Director Kent Thompson is working from one of the world's most complex and fascinating scripts, one that can be mined for all kinds of meaning and remains puzzling enough to have occupied some of the best critical and literary minds for centuries. As the program points out, no one can solve definitively all the riddles the play raises, primary among them why Hamlet doesn't kill King Claudius the minute the Ghost of his father tells him of Claudius's guilt. Or — since you could never be sure in Elizabethan times whether a spirit had been sent by heaven or hell — after he's satisfactorily proved the Ghost's accusation with a cunning play-within-a-play called The Mousetrap. Does Hamlet love Ophelia? Textual analysis will give you both a yes and a no. Is he really mad or faking it, or both, at various times? Ditto. There have been thoughtful Hamlets, robust Hamlets, conflicted Hamlets, spectral and overweight Hamlets, Hamlets too scholarly to take on the ugly work of murder or too psychologically tainted by an Oedipal desire to bed Queen Gertrude. The play also has sequence and plot problems, too. All these contradictions only underline the maddening brilliance and evocativeness of this great work.

But if you're going to direct Hamlet, you need to come up with a specific interpretation. This production is set just before World War One — I'm not sure why, or, for that matter, in what country; none of the images I can summon up of that disastrous and confusing adventure seem to apply to the plot.

You also need an acting style capable of communicating complexity and passion. Aubrey Deeker's Hamlet is impossible to empathize with, all tics and mannerisms. Every actor confronted with this role must find a way to make the great monologues his own and speak the well-known words as if they'd just that moment entered his head, but Deeker's approach is to emphasize unremarkable phrases, toss away important ones and sometimes — and for no apparent reason — to run long sequences of words together, as at the end of the "To Be or Not to Be" soliloquy: "...andlosethenameofactionSoftyounowthefairOphelia..."

Kathleen McCall's performance as Gertrude, sometimes sly and sometimes sympathetic, in no way clarifies the central question about the character, the one Shakespeare never answers but the actor should: Was she complicit in the murder of her first husband? Does she love the second or just enjoy being queen? Why does McCall recite the facts about Ophelia's death so very slowly and deliberately and ultimately devolve into pure melodrama? This strange quirk affects the performances in general, as actors shift from flatly unemotional to shrieky and over the top. Ophelia, played by Amelia Pedlow, suffers affectations similar to Hamlet's, though her mad scenes are touching. As spoken by Peter Simon Hilton, the beginning of Claudius's pivotal prayer scene is quietly moving: "O, my offense is rank, it smells to heaven;/It hath the primal eldest curse upon't ...," but within minutes, Hilton is strolling the stage and sharing his musings about guilt and repentance with us, the audience, like a lecturer in front of a classroom.

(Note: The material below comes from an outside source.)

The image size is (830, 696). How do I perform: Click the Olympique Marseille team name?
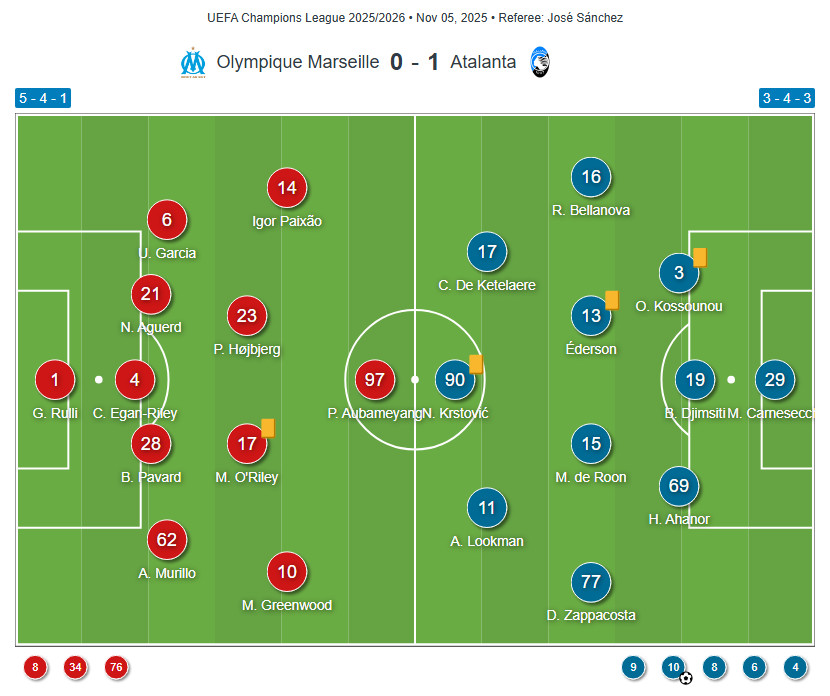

There are bright spots among the performances. Sam Gregory's timing and specificity, impeccable as always, provide a nice counterpoint to Polonius's woolly speechifying, making the man funny but not a caricature. Philip Pleasants has terrific fun playing the Gravedigger — and it's terrific fun watching him.

I've been wondering for some time about the DCTC's casting, and also its choice of repertoire. The laudable emphasis on developing new work has yielded interesting evenings — notably Black Odyssey and The Most Deserving this year — but recent seasons have generally been plodding and predictable. As for Shakespeare, Thompson set an emphatic marker with a brilliant Measure for Measure soon after his 2004 arrival as artistic director, but since then the offerings have varied hugely in quality, from a beautiful Midsummer Night's Dream to an Othello in which the lead could barely speak the verse. There's something badly wrong when the best part of a production of Hamlet is a tormented sky.